We can then use our walk function to get all the lines.

func doSomethingWithTheLine(l *line) error {
	fmt.Println(l)

	return nil
}

func main() {
	// Load the lines into a slice and loop through it
	for _, line := range walk("./path/to/csv/files") {
		if err := doSomethingWithTheLine(line); err != nil {
			panic(err)
		}
	}
}

This code works, however, since the function loads all the lines into memory, the execution can be quite inefficient and take a lot of memory. Depending on the use case, waiting for the function to return in order to start processing the values can also be awkward.

Knowing how to create a generator and leverage go channels, we have a nice opportunity to modify the walk function and optimise the code execution. Instead of returning a slice of lines, we can use a channel, read the directory within a goroutine, and send the lines over the channel.

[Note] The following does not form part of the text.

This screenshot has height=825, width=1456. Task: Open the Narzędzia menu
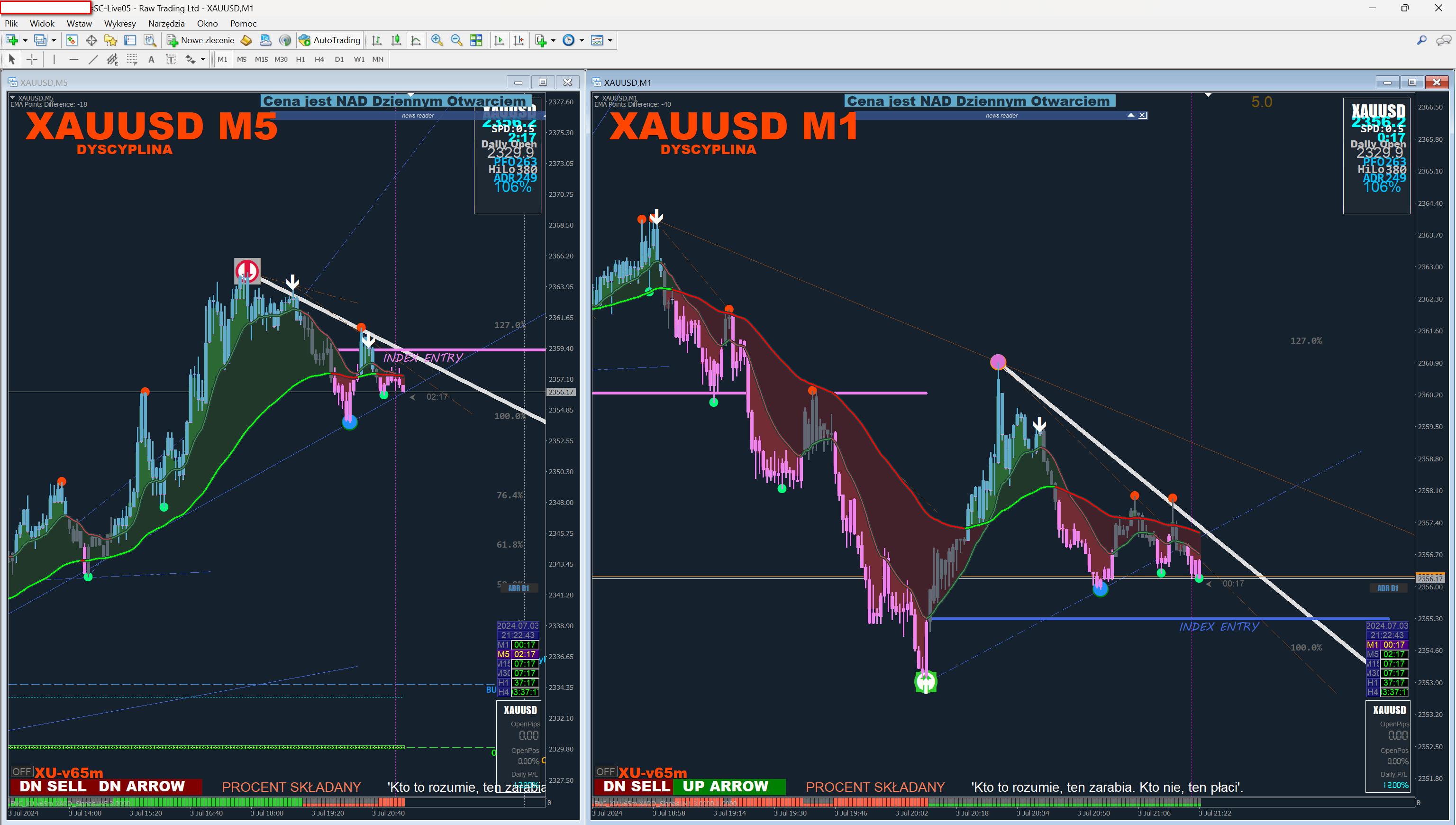click(x=166, y=23)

func walk(dir string) <-chan *line {
	// Create a channel to send the lines over
	out := make(chan *line)

	go func() {
		files, err := ioutil.ReadDir(dir)
		if err != nil {
			panic(err)
		}

		for _, f := range files {
			path := fmt.Sprintf("%s/%s", dir, f.Name())
			if f.IsDir() {
				// walk through the child directory
				// and send the lines over the parent channel
				for p := range walk(path) {
					out <- p
				}
			} else if strings.HasSuffix(f.Name(), ".csv") {
				// read the file's content
				for _, r := range getLines(path) {
					// send the lines over the output channel
					out <- r
				}
			}
		}

		// all the files have been read
		// we can close the channel
		close(out)
	}()

	return out
}

range on channels does not provide the index so we need to slightly change the main function.

func main() {
	for line := range walk("./path/to/csv/files") {
		if err := doSomethingWithTheLine(line); err != nil {
			panic(err)
		}
	}
}

With this change, the function spits the lines out as soon as they are discovered and they can be processed immediately; the memory allocation should also remain at a sensible level and the program can be run safely.

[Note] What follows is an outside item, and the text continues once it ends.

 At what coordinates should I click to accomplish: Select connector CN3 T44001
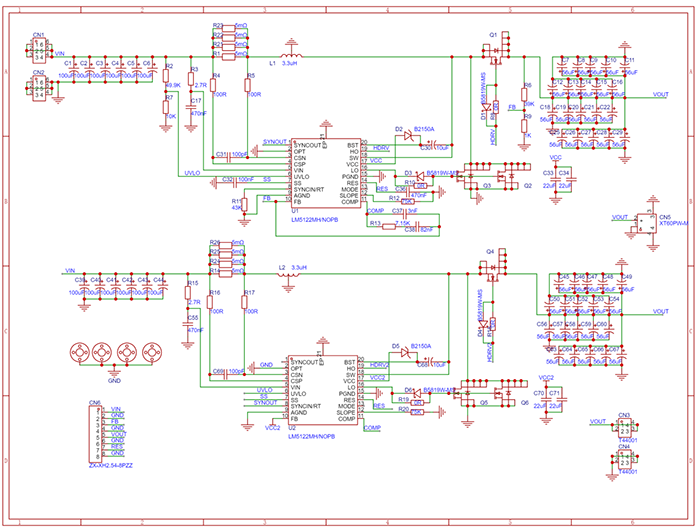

However, there are subtle differences to bear in mind. A built-in generator computes its yielded value on demand whereas Go will send the next value over a channel as soon as the previous value has been received; the computation timing is slightly different. Furthermore, Go channels can be created with a buffer size; at runtime, values are sent over the channel until the buffer is full, causing those values to be kept in memory in such a situation.

In any case, using channels to generate data is a powerful pattern to help us control the code execution.